→ TASK MATERIAL:
:::::
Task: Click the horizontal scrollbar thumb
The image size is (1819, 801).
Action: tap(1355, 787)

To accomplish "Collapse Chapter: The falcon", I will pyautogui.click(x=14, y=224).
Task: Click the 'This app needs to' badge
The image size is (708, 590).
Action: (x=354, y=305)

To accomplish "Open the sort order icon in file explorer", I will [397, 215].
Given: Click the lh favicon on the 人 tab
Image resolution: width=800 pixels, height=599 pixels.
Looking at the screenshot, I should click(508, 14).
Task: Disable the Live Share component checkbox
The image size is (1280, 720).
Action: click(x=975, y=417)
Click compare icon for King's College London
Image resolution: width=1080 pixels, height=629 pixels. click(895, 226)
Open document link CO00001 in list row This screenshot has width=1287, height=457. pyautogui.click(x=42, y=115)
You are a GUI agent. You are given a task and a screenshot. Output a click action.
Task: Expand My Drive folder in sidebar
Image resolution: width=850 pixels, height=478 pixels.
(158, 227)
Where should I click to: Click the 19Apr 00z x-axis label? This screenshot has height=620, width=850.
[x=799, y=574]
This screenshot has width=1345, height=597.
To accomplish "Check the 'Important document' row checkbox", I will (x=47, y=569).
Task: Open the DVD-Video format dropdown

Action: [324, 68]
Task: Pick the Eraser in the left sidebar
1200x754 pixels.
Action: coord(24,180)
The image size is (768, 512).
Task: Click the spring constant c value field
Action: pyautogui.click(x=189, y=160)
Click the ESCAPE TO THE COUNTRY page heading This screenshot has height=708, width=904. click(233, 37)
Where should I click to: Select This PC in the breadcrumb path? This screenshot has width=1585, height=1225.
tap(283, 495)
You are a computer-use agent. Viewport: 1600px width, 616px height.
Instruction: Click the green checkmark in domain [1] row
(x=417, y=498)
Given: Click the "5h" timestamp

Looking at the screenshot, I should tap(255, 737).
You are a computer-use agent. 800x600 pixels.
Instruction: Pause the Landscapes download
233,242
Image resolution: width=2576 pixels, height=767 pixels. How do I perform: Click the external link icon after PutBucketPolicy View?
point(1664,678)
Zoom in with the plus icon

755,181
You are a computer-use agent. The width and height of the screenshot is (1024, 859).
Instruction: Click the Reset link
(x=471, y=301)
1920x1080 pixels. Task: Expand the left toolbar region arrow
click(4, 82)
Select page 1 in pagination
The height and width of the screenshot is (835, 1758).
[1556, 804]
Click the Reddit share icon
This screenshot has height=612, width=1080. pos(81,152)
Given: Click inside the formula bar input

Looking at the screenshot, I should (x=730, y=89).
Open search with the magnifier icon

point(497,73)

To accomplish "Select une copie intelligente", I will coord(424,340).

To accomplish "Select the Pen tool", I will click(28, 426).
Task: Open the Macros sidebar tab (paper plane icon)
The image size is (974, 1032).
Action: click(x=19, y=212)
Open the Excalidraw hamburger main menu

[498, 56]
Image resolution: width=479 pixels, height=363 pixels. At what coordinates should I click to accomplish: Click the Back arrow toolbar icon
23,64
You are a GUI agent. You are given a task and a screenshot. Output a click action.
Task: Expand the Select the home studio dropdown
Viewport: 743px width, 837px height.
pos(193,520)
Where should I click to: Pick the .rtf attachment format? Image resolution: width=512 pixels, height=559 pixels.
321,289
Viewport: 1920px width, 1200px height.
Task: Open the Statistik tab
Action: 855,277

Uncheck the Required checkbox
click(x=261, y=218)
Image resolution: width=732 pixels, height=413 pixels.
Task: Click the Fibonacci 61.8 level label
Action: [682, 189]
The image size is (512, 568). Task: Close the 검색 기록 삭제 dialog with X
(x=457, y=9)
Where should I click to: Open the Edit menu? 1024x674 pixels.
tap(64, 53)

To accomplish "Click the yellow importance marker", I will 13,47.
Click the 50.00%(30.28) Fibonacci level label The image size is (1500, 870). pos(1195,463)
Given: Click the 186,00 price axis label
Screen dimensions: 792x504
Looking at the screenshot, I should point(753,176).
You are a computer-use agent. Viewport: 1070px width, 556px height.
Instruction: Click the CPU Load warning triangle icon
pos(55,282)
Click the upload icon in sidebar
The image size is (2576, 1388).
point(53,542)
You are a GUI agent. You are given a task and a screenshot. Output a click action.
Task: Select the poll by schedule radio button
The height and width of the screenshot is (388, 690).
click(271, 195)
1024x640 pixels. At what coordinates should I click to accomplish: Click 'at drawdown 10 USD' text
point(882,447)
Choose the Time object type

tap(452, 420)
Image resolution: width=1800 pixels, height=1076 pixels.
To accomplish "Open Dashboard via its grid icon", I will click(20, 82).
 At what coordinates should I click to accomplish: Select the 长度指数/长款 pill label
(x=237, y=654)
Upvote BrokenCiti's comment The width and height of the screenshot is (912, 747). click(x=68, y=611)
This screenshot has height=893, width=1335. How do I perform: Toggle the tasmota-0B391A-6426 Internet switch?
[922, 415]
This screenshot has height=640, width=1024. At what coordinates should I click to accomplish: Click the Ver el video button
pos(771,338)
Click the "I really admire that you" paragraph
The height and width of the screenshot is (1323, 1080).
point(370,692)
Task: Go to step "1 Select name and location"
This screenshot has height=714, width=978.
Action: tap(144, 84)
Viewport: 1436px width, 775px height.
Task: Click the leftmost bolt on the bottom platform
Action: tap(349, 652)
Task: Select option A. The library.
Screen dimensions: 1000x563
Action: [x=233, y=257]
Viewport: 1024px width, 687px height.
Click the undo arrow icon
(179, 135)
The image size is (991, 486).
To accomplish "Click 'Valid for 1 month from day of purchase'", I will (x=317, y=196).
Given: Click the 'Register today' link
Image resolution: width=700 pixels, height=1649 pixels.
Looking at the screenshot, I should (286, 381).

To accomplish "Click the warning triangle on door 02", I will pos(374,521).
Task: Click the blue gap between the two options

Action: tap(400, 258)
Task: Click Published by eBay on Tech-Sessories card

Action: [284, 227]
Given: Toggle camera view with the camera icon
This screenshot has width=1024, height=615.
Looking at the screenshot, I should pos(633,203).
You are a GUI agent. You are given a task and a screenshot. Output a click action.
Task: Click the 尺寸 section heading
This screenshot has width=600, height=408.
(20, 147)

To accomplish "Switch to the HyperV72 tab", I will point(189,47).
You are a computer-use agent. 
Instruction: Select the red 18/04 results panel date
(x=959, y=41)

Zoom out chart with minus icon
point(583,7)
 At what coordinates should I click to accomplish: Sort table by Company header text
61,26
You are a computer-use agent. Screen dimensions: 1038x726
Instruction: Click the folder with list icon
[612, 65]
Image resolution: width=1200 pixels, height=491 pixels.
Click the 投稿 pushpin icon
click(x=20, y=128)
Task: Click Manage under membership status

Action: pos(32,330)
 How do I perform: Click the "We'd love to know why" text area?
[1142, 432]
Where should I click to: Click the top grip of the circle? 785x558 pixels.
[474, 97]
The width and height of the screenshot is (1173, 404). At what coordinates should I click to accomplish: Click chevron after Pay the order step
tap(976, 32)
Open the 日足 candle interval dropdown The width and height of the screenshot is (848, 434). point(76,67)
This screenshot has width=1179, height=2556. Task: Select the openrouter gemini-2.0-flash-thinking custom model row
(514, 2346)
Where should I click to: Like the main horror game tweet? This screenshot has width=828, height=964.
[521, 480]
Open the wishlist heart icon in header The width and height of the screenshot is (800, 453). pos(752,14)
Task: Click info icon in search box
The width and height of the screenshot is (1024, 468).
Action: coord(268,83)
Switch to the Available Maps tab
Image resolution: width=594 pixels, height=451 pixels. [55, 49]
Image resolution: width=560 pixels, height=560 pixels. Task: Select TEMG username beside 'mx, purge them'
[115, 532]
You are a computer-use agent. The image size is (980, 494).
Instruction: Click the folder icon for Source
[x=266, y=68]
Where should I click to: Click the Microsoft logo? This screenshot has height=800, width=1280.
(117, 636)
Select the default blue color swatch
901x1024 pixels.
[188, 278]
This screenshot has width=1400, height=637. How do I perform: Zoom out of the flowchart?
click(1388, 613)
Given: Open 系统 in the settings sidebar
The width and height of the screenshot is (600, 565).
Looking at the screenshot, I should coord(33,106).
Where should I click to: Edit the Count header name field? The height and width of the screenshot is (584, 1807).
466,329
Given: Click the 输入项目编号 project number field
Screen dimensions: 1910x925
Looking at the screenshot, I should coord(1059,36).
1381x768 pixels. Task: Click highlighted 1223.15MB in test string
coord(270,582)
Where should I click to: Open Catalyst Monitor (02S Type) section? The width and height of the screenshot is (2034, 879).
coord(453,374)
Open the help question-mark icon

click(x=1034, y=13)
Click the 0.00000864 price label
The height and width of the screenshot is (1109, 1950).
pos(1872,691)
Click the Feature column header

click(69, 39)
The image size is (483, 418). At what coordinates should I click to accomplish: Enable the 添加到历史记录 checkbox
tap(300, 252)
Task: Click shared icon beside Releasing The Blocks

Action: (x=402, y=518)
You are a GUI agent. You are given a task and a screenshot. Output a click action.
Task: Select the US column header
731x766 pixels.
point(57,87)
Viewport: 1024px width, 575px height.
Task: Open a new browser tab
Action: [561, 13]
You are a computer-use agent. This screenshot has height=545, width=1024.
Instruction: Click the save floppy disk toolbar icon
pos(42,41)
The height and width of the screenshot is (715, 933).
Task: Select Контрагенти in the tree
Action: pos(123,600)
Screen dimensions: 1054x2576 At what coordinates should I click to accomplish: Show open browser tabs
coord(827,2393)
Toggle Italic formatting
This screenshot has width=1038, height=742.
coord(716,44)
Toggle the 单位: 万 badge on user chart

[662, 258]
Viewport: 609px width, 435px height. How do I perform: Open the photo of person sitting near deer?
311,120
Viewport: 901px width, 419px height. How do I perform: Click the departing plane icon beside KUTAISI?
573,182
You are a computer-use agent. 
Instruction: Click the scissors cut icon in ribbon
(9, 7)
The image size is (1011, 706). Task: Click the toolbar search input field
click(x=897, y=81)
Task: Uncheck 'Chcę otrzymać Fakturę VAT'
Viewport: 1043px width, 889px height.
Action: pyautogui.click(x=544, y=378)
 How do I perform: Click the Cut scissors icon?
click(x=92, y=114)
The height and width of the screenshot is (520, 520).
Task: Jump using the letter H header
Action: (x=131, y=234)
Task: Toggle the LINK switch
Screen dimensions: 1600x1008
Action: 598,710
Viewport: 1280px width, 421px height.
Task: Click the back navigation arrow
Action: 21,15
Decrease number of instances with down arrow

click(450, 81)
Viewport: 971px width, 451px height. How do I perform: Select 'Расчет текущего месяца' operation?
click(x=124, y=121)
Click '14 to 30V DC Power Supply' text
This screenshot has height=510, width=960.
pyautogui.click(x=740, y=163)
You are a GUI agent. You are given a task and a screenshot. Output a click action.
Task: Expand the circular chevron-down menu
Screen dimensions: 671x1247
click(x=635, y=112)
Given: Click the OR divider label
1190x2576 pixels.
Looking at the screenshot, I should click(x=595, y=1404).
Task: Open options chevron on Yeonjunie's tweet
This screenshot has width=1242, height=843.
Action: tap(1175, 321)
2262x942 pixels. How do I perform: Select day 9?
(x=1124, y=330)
:::::
→ WHAT YOU SHOULD DO:
Scan the listing above, and wherever a line holds the word "heading", copy it.

→ WRITTEN SOLUTION:
Click the ESCAPE TO THE COUNTRY page heading This screenshot has height=708, width=904. click(233, 37)
Task: Click the 尺寸 section heading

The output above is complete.